## Source information
########

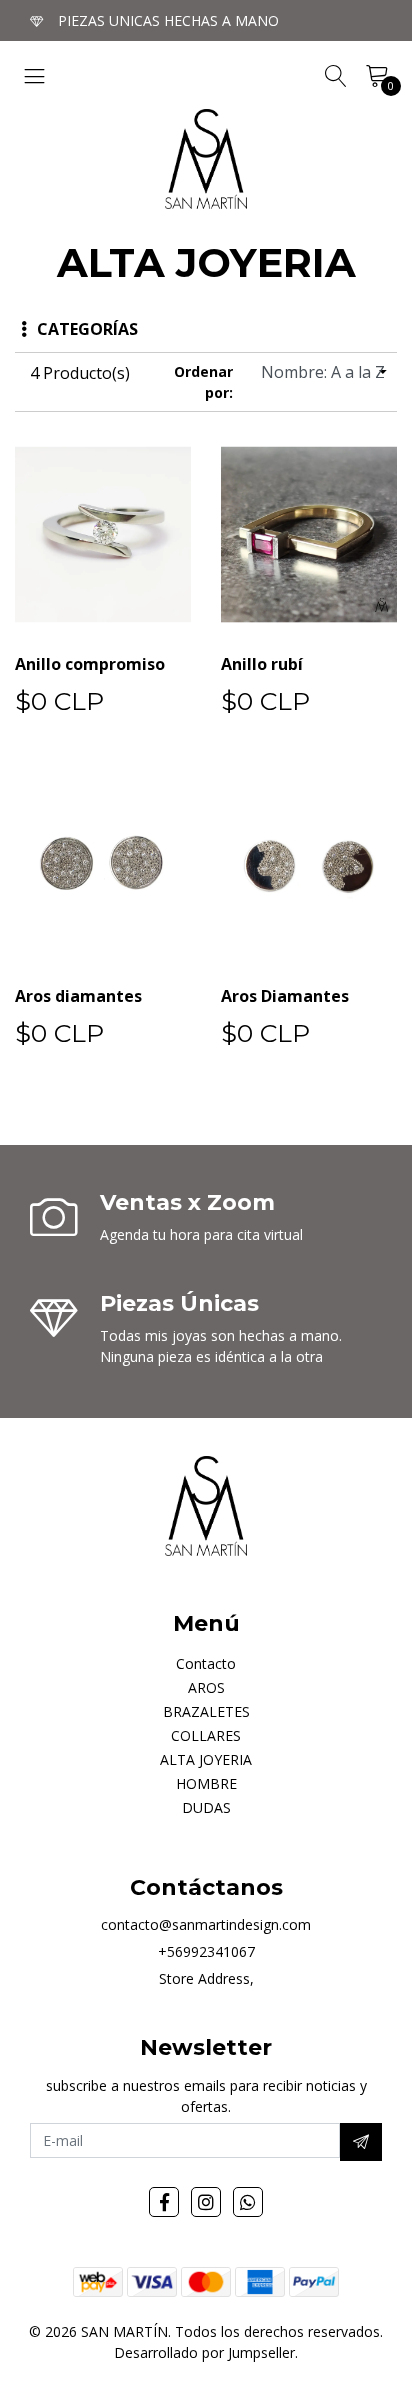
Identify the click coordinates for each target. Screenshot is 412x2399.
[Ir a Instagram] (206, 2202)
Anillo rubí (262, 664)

########

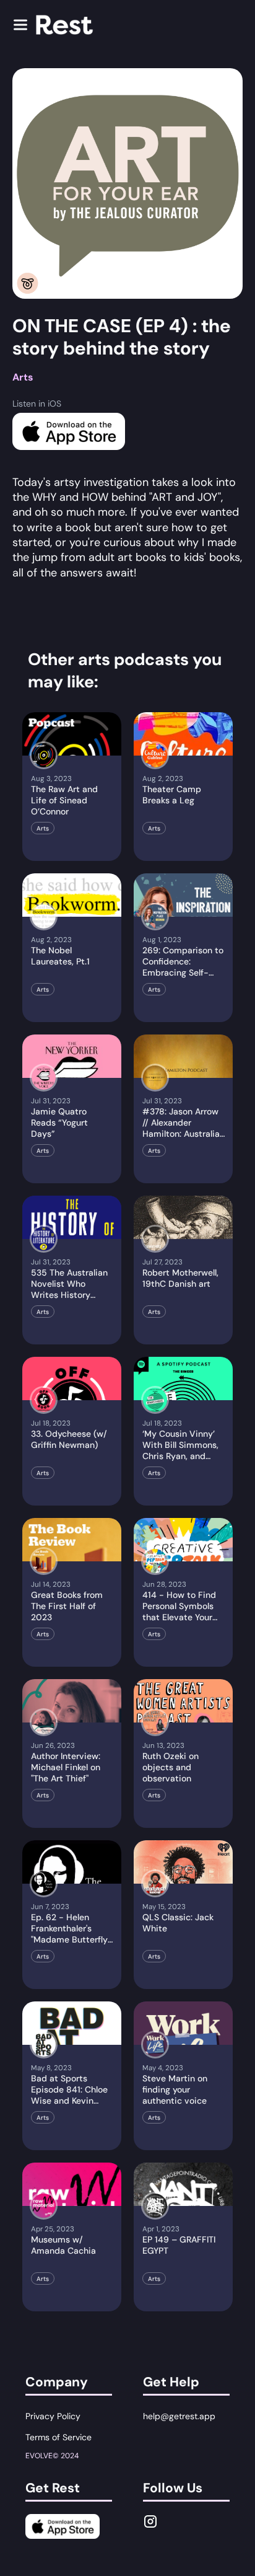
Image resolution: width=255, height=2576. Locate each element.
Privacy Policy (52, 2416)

########

Of the entries above, repeat exactly the lines from the line with "Image resolution: width=255, height=2576." through the line with "Privacy Policy (52, 2416)", both of them included.

Image resolution: width=255, height=2576. Locate each element.
Privacy Policy (52, 2416)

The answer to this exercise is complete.